Forex is an acronym for the currency market. Forex is mainly an international currency market where currencies from around the world buy and sell for profit. The market began in the 1970s. Forex is unique in the market because it is not based on any particular location, and also has very little qualification to invest. Forex is also without external controls, and investors (market participants) largely determine how much the currency costs depending on demand.
Almost everyone can invest in Forex, and there are certain strategies for investors who want long-term benefits and strategies for investors who want short-term profits. A huge number of investors make Forex completely unique in the financial community. Forex development does not stand in one place as the NYSE. Specific time frame for Forex trading 24 hours a day from Sunday to Friday. Conversion operations can take place at almost any time, anywhere, around the world. There are Forex-dealers on almost all time zones, and it won’t be hard to find them.
Many dealers can be found online. All an investor needs to do is decide in what currency he or she wants to start an account and then make a purchase. Many investors open an account using a credit line (they have no money). It’s called risky trading.
What Is Margin Trading?
Margin trading is a term used to trade borrowed capital. Conversion investments can be made virtually without money. All an investor has to do is make money on a certain currency. The investor chooses a currency that will increase in value quite quickly. After the currency increases, the investor gets the money back, which he has invested making tangible profits. These are high-risk investments, but revenues are large (as in most high-risk investments).
Like Forex analysts and Forex traders often have to analyze the market. Like all other investments, Forex assumes a certain amount of calculated risk. There are two ways to calculate these risks, technical analysis and fundamental analysis. The technical analysis is based on the idea that the trend will continue thanks to historical analysis. Forex investor will notice that a certain currency is very strong and seems to be growing at a confident rate. The same investor may also assume that the currency will not decline in price, and will continue to grow as it has done in the past. The investor then buys a large amount of this currency and expects to make a profit. This entails investing with great assumption, but is relatively safe. Fundamental analysis is an analysis of the situation of the whole country. Investors using this method look at the situation in the country where the currency is located.
Influence On The Market
Factors such as the country’s economic status, political status and global status are mainly taken into account. For example, the Investor of Fundamental Analysis will not invest in the currency of the country that recently overthrown its leader and is in political decline. Although it seems like a logical investment, but it is not taken into account as one of the main elements of Forex trading. Foreign exchange values are largely determined by investors. This, as they say, involves fundamental analysis, which other traders see and monitor the situation of the country in the same way and react accordingly.

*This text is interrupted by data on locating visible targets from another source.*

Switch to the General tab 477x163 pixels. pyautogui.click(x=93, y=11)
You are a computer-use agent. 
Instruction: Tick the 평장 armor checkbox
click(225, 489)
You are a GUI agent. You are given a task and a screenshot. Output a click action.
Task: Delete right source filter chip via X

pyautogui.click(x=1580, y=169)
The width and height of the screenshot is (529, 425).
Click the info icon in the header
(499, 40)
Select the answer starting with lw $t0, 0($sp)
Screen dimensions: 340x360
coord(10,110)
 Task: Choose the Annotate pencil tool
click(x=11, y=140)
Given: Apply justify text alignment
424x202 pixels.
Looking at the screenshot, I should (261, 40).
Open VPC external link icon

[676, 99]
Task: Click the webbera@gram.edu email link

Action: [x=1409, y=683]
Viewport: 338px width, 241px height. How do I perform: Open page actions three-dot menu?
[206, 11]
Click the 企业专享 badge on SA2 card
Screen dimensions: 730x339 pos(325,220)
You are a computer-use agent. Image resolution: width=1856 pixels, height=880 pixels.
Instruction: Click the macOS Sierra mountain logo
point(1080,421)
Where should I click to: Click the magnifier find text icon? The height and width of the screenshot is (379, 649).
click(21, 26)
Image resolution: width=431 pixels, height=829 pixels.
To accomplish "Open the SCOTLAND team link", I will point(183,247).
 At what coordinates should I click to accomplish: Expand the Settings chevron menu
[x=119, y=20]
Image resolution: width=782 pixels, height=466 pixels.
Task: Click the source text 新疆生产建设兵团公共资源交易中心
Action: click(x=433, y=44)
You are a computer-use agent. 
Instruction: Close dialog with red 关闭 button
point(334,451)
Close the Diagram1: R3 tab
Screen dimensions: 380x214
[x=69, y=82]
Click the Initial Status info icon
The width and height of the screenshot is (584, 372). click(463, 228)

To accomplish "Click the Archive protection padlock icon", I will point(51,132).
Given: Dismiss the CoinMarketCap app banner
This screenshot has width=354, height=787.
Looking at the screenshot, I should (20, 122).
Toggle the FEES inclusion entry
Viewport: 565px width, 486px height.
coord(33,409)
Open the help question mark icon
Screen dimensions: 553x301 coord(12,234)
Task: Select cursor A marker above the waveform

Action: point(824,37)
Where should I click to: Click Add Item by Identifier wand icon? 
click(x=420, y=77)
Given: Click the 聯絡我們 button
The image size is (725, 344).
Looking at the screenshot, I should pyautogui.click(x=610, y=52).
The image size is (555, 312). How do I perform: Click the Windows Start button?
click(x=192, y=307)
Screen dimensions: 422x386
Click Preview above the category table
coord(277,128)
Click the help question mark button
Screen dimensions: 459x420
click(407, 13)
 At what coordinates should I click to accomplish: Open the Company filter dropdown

Understanding Market Moments
In order to create a functioning system in the Forex market, it is necessary to go through many tests. The system which is based on logical elements of the technical analysis (the analysis of directly price fluctuations and levels of a probable imbalance) and the correct strategy of risk management has to earn as a result (it is necessary to consider also a human factor). The key elements of most trading systems without which successful trading is unthinkable will be described below.
Any trading system dealing with trading directly several ideas relies on the law of correlation. Correlation is the law of the relationship between two or more objects of the study (in our case these are charts of currency pairs). There is a forward and reverse correlation relationship. A direct correlation is a case where two charts are unidirectional and almost repeat each other, but if they are antidirectional, this is called shaped correlation.
What Is Correlation?
The correlation law is successfully applied in the valuation of strong and weak currencies in the Forex market also in the analysis of indices. A simple example is the USD index and its relationship with EUR/USD (if the index confirms the technical signal that appeared on the EUR/USD chart, it can be considered a priority speculative idea (the speculative portfolio should consist of priority ideas)). It should be noted that priority is given to the idea depending on the technical picture (in the above example USD index strengthens the technical picture EUR/USD (assigns it a score)). Trend, strong level, good macroeconomic expectations, confirmation of indices correlated with idea, are criteria by which priority is given to a particular currency pair.
What Is Volatility?
In order to understand the technical picture, the trader will also need to understand volatility in the moment and in the future. By analyzing price fluctuations, we highlight price and wave patterns, and one of these patterns is the magnitude of price fluctuations by which a trader can calculate profit potential and trade risk at the current market moment.
Volatility can be extremely high when the price makes relatively large movements in seconds, and extremely low (no movement and accordingly no market potential). The best market moment is volatility with an average historical value (a calm market when you can quietly form a position with the optimal level of risk). But what happens when volatility has increased dramatically? The best way in this case is to buy this volatility (especially relevant when buying volatility on a trend). The case where volatility is bought out is extremely risky, but as the technical analysis says: «The trend is very likely to continue than will turn».